3.5.2  Investigation of Seasonal Effects

The motivation of this study is to prove or reject two hypotheses. First, seasonal changes of the landscape components should be less problematic in subtropical monsoon areas since vegetation and canopy change less among the seasons, while water may have an impact, as there are many variable source areas (VSAs). VSAs are those areas filled with water in rainy seasons, and bare soil is exposed in dry seasons (Frankenberger et al. 1999). Second, the sensitivity of the ISE may depend on different methods. In this book, the per-pixel approach is adopted and two popular classifiers are selected, including ANN and SVM.

This book investigates the variation of ISE from different seasons of satellite images and the seasonal sensitivity of different methods. Four Landsat ETM+ images of four different seasons are employed to estimate the impervious surfaces at the pixel level. Seven land use types are defined to conduct the classification procedure according to the landscape of the study area. Table 3.1 gives a brief description about each land cover type, including water, vegetation, bare soil, clouds, shade, dark impervious surfaces, and bright impervious surfaces. In particular, clouds and shade are treated as one type of land cover, since they have unique spectral and spatial characteristics compared with other types of land cover. As the region is undergoing a dramatic urbanization process, a lot of bare soils appear on the areas under construction. Further, numerous cool roofing materials, which are light blue or white in color, are used to build up rooftops. These rooftops are designed to highly reflect the solar radiation in order to reduce the urban heat island effect. Thus, they appear to be bright impervious surfaces in the optical remote sensing data. ANN and SVM are then applied to classify the four seasonal changes of ETM+ images. After seven land use classes are available, a combining operation is employed to reclassify the five land use types into two types: the impervious surfaces and nonimpervious surfaces. During this period, the water body, vegetation cover, and bare soils are combined together to form the nonimpervious surfaces, while the dark and bright impervious surfaces are combined into the impervious surfaces class.

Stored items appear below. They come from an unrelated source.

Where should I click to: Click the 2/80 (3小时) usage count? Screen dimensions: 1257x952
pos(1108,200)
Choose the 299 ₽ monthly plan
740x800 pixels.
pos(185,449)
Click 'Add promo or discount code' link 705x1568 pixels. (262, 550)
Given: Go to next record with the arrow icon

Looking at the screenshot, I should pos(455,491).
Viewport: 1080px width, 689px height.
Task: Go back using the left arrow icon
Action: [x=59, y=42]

Table 3.1   Definition of the Land Covers Used in This Study

Land Use Type

Definition

Water

Rivers, lakes, and other freshwater bodies

Vegetation

Grain crops, vegetable crops, grass, and other agricultural land

Bare soil

Land under construction with bare soils exposed

Clouds

Small and fragmentary clouds that are difficult to remove

Topographical shades and shades from tall buildings, trees, etc.

Dark impervious surfaces

Rooftops, roads, and parking lots that are made of asphalt, concrete tile, and other materials with low spectral reflectance

Bright impervious surfaces

Cool rooftops and green rooftops that are made of cool materials, such as metal, which are designed to highly reflect solar radiation

Note: Clouds and shade are treated as land covers since they have unique spectral and spatial characteristics compared with other land covers in satellite images.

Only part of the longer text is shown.